GIVEN DATA:

--- START ---

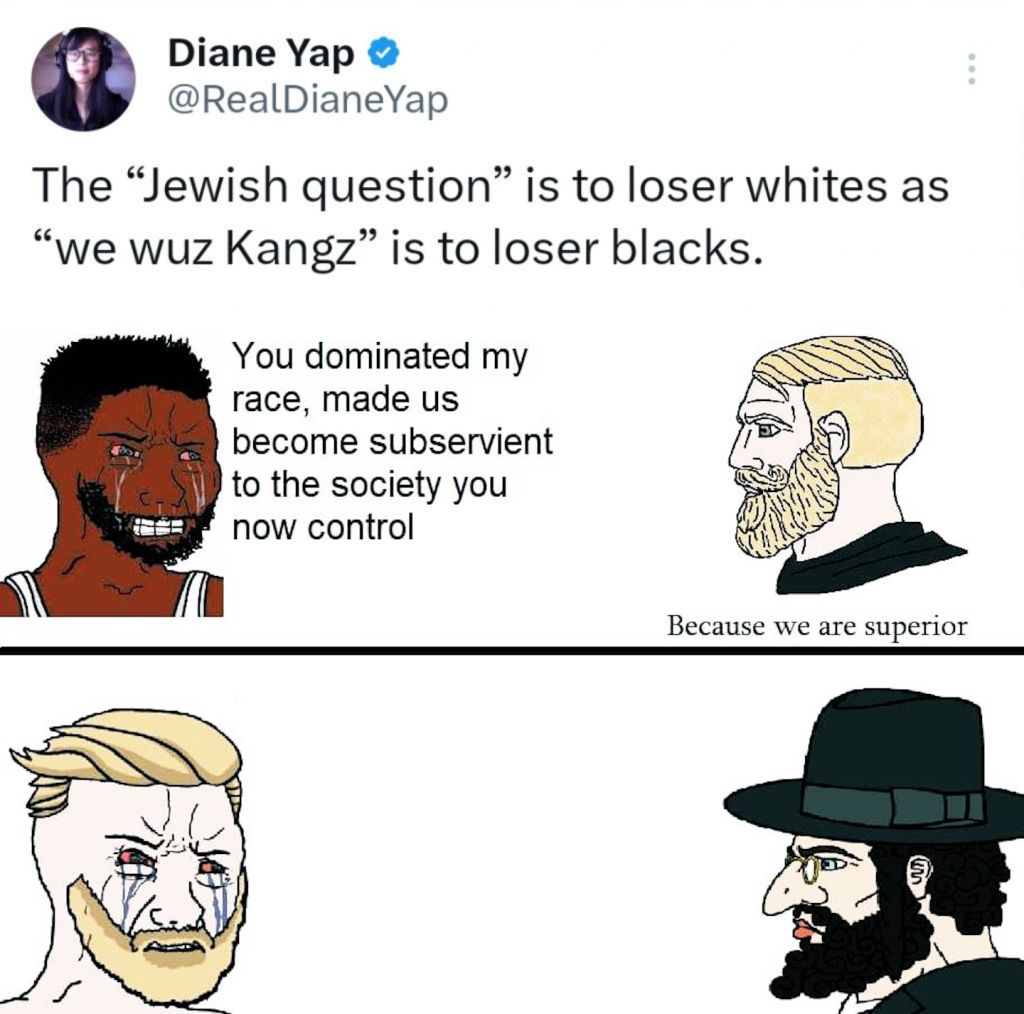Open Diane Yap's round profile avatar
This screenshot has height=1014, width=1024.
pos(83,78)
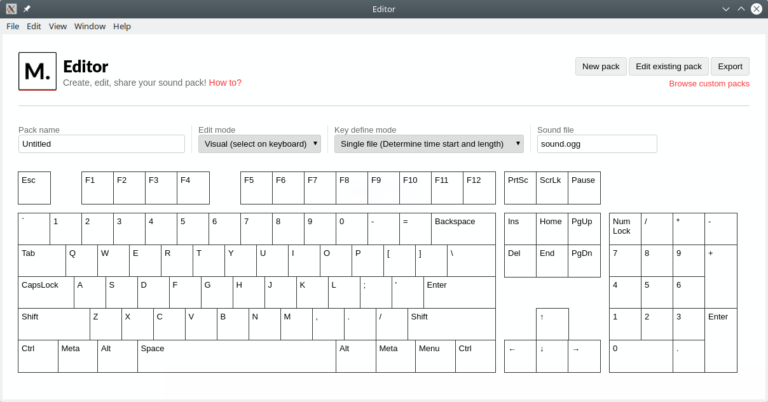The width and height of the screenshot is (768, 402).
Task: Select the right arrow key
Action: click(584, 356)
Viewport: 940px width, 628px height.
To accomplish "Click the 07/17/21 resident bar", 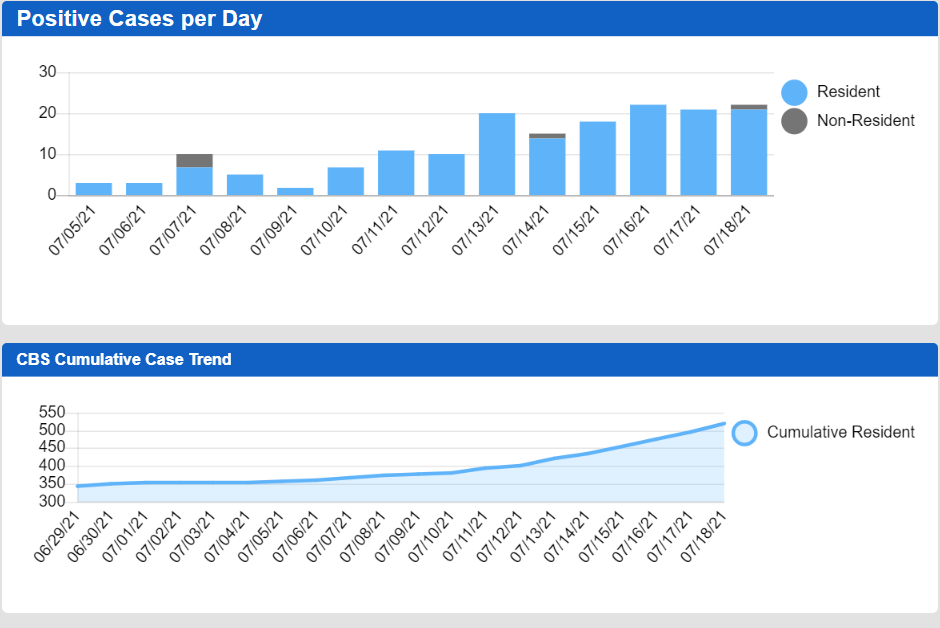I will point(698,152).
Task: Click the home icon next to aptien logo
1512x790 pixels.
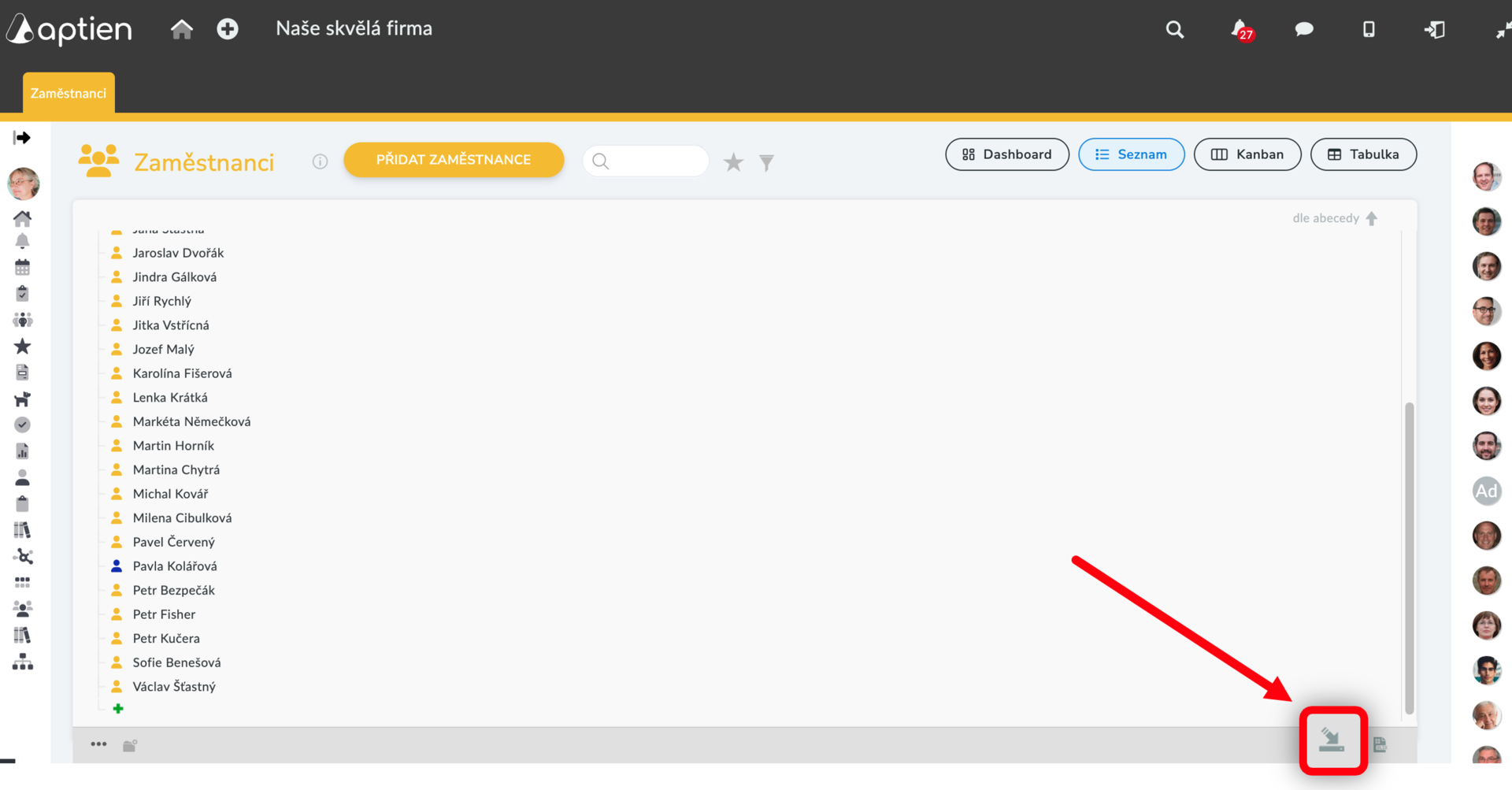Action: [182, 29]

--- END ---

EXERCISE INSTRUCTIONS:
Only the lines from the one with "Task: Click the home icon next to aptien logo" through the final line of the entries above are to be repeated, exactly as written and without pictures.

EXERCISE OUTPUT:
Task: Click the home icon next to aptien logo
1512x790 pixels.
Action: [182, 29]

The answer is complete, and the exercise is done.